Sensitive data is any information that may cause harm to the subjects being studied. Often, we think of human participants, but sensitive data also includes communities, protected flora and fauna species, and geographic regions and environments.

One of the challenges of sharing human participant data is the risk that your data may identify an individual, either directly or indirectly. Additionally, the information in your dataset may be legally protected or sensitive, which could lead to legal repercussions for you and/or bring harm to the individual if that information is released and linked to that individual’s identity.
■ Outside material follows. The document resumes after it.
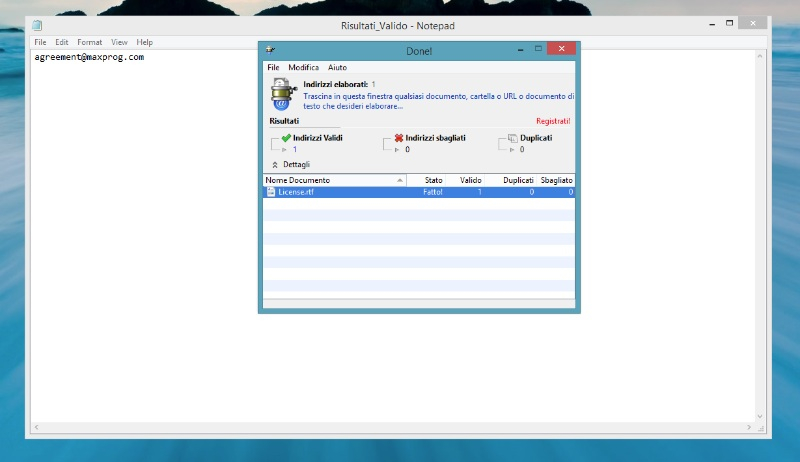Open Notepad's Format menu

tap(89, 42)
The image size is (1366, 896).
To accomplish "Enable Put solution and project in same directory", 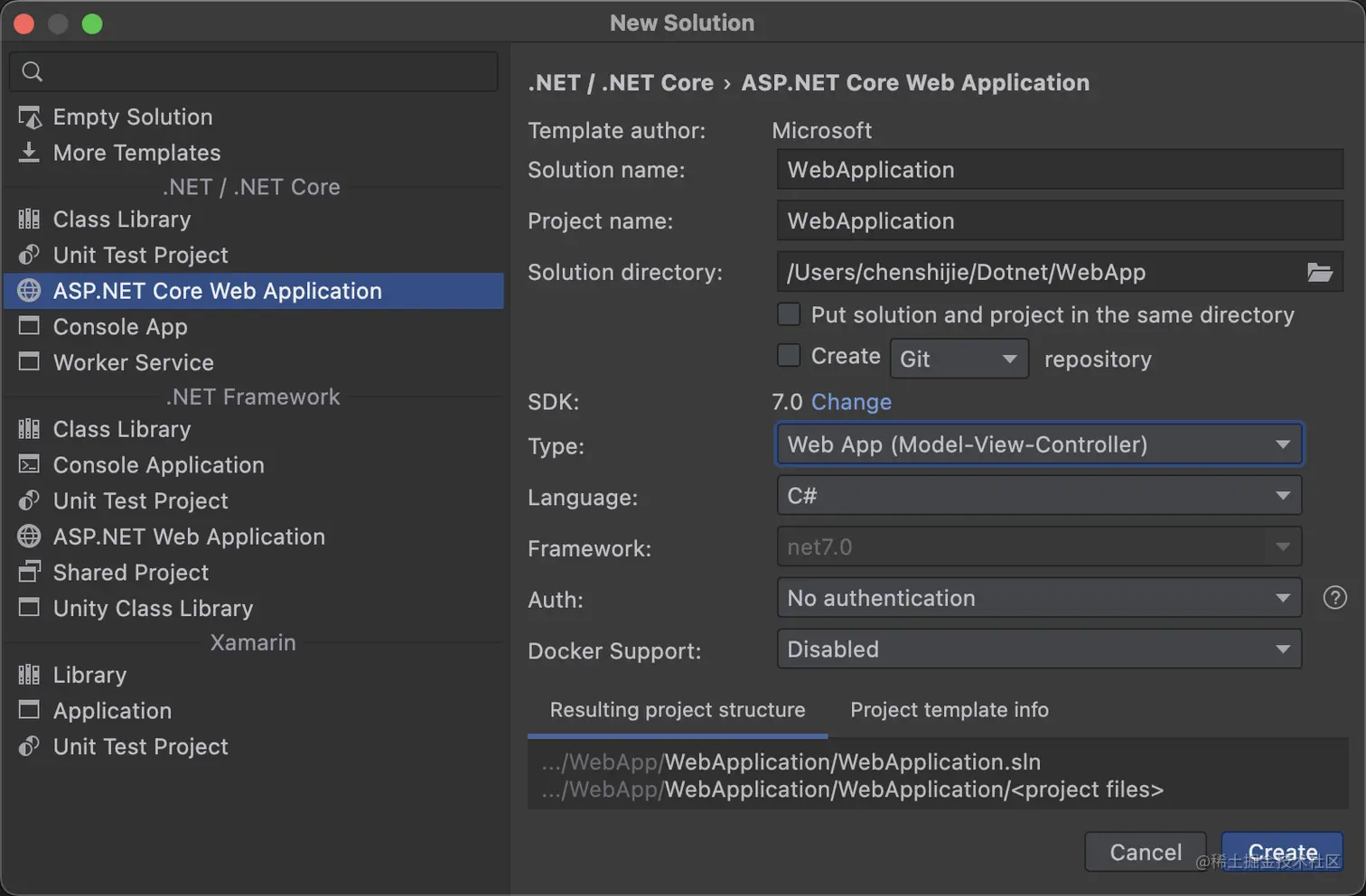I will tap(790, 314).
Disclosure is the unauthorized release of information that may identify an individual research participant or organization. Examples of disclosive information include:

• Direct identifiers or Personally Identifiable Information (PII), such as name, address, social security number, and phone number.
• Indirect identifiers, such as zip code, birthdate, education, race, and ethnicity, that could be used in combination to uniquely identify an individual.
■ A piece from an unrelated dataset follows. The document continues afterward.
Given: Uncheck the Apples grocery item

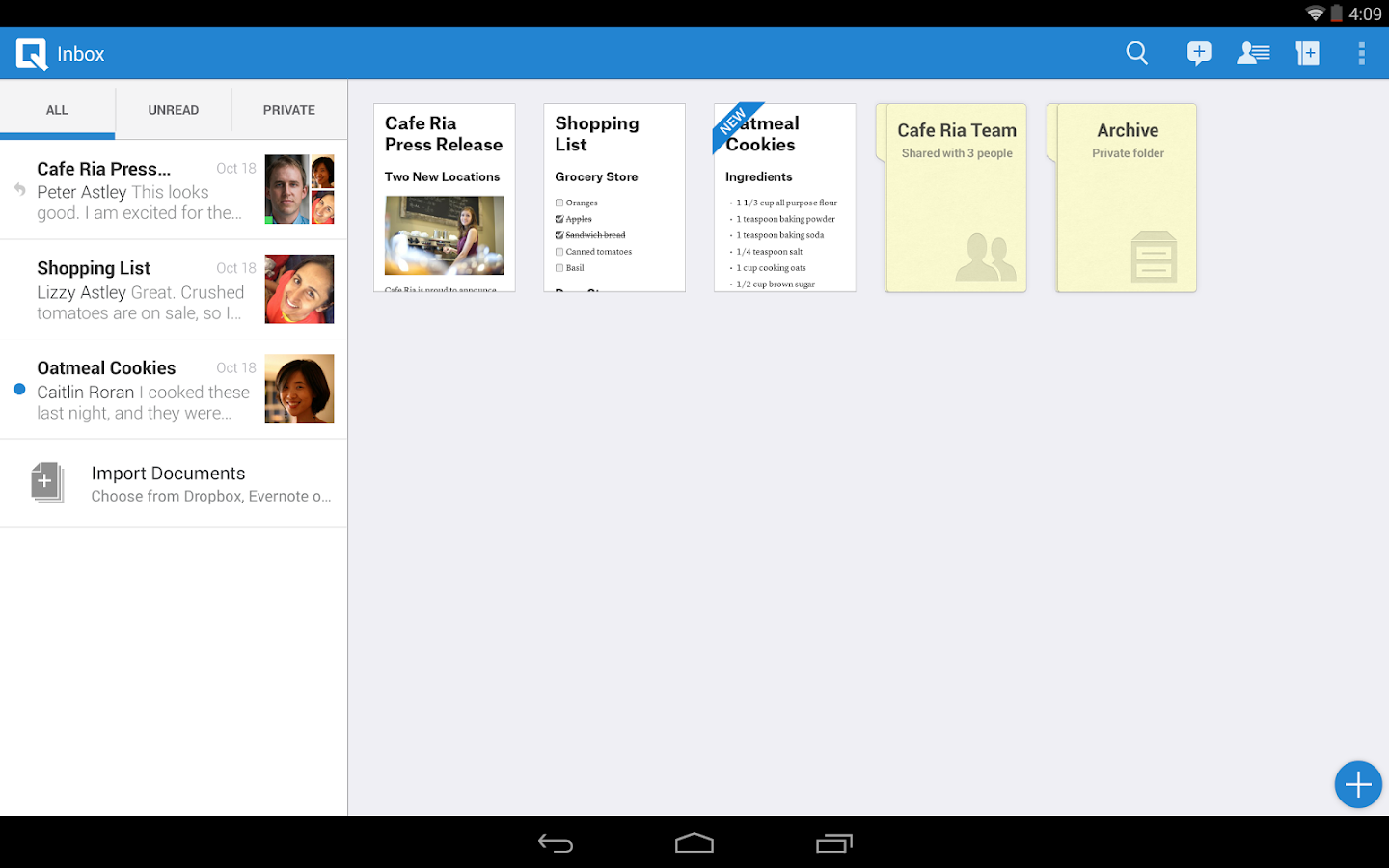Looking at the screenshot, I should 560,219.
• Information in a dataset that can be linked with outside information, from sources such as social media, administrative data, or other public datasets, that results in identification of an individual.

Legally protected data have restrictions placed on them by law. Examples include:

• Health Insurance Portability and Accountability Act (HIPAA) protected medical or healthcare data

• Family Education Rights and Privacy Act (FERPA) protected educational records data, such as grades

Sensitive data include any information that may cause harm, legal jeopardy, or reputational damage to the participant if disclosed. Such data may or may not be legally protected. Examples include:

• Sexual behaviors
• Mental health information
• Criminal of illegal behaviors, such as drug use

• Information about minors or other vulnerable populations

Before sharing human participant data publicly, the dataset should have a low disclosure risk. This involves removing both direct identifiers AND indirect identifiers that may pose a disclosure risk. If you have health data, you may need to meet HIPAA standards for de-identification (see University guidance for limited and de-identified health datasets).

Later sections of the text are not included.